La persistencia de síndromes neuroinflamatorios y de coagulación después de la infección por SARS-CoV-2 o la vacunación ha provocado preocupaciones sobre la actividad biológica extendida de la proteína espiga. Dichas preocupaciones se hacen extensivas a la exposición fetal y en la primera infancia a través de la vacunación materna. Aquí presentamos un caso de formación de fibrillas amiloidogénicas en un niño tres años después del nacimiento, luego de la exposición intrauterina a la proteína espiga codificada por la vacuna de ARNm.).

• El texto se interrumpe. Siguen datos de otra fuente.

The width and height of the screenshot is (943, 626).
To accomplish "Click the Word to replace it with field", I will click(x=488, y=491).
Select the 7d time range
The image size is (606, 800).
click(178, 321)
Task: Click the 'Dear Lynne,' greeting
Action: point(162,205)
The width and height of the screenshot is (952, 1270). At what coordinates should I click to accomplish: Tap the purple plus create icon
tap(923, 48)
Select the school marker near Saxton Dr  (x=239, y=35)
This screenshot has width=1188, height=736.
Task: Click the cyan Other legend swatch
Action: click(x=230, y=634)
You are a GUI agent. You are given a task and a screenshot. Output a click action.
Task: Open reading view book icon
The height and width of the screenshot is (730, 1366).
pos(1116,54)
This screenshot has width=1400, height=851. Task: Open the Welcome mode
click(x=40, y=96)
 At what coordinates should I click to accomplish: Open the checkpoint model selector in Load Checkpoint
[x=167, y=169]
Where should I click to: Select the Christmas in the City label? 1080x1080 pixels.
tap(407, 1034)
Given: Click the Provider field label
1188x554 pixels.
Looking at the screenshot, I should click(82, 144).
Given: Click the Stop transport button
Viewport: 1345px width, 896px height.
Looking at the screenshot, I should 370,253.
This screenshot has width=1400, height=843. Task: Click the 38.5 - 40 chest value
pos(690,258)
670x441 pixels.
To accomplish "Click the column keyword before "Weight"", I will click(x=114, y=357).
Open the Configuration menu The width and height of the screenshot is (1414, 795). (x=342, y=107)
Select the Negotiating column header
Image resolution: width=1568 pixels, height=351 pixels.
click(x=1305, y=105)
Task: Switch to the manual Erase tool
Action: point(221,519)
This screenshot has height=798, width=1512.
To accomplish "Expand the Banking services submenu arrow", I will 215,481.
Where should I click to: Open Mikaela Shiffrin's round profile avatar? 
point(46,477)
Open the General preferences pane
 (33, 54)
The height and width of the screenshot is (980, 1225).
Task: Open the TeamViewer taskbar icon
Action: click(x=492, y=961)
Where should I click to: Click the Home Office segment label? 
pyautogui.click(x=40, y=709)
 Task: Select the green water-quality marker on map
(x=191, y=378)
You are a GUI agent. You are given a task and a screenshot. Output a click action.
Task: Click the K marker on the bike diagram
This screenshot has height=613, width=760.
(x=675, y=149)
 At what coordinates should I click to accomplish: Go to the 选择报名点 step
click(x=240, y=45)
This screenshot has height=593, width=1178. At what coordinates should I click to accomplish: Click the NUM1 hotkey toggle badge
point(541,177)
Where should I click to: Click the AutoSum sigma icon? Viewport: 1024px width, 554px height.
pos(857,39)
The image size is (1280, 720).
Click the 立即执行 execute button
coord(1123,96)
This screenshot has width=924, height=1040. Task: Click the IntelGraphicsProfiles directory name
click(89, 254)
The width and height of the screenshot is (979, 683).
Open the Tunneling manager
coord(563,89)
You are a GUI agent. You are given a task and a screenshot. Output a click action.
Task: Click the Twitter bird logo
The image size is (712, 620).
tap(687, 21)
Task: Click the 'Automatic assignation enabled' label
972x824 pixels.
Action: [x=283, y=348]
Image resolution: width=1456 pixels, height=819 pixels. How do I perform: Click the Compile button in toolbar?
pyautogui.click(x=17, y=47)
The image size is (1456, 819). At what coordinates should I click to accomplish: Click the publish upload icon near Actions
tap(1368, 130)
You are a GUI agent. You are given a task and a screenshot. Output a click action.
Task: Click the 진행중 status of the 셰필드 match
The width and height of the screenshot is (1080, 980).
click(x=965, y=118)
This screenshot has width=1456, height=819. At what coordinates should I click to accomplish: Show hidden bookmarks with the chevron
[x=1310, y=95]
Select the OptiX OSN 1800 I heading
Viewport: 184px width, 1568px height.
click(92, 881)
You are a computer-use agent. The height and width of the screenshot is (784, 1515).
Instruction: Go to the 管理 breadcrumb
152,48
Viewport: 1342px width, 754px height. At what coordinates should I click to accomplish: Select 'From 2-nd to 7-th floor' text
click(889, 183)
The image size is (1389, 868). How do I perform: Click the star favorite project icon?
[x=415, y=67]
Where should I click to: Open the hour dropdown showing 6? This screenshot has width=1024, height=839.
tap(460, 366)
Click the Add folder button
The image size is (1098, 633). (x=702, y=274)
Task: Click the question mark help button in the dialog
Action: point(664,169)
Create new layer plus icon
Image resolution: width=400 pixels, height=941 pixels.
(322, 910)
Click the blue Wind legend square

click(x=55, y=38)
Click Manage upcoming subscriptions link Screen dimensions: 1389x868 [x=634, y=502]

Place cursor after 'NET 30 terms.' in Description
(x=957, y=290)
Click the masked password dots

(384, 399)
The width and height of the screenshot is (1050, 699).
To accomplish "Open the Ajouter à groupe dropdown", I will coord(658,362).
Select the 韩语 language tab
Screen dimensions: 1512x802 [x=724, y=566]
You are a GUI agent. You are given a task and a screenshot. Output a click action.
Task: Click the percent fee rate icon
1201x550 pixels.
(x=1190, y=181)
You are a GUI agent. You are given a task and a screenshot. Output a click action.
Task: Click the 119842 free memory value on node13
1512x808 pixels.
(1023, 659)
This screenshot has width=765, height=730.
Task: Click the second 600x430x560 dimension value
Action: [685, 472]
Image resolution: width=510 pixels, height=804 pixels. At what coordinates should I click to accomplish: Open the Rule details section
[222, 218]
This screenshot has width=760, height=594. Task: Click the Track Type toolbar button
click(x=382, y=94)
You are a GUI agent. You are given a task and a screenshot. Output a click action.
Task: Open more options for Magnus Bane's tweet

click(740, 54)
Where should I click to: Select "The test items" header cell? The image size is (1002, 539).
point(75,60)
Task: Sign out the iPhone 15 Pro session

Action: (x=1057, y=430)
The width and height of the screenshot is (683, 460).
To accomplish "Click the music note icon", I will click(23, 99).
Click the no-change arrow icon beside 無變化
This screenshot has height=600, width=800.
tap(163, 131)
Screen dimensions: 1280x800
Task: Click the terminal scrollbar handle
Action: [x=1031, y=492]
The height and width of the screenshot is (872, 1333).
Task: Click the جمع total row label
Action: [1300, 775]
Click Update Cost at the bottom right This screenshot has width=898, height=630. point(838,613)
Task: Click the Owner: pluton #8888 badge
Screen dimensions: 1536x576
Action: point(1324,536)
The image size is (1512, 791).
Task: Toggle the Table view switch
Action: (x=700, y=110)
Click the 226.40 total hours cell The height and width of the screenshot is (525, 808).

Este caso es crucial, pues resalta la necesidad de un análisis exhaustivo y sistemático de la biología post-vacunación, sobre todo en contextos pediátricos y de desarrollo posiblemente vinculados con investigaciones de guerra biológica. La persistencia de fibrillas amiloidógenas años después de la exposición gestacional no debe ignorarse basándose en modelos farmacocinéticos obsoletos. Solo una vigilancia rigurosa tras la comercialización, replicación independiente y acceso transparente a los datos de las vacunas pueden resolver estas preguntas apremiantes, en particular hasta que se controle la amenaza de amiloides/PRIONES sintéticos derivados de la guerra biológica que acontece en silencio.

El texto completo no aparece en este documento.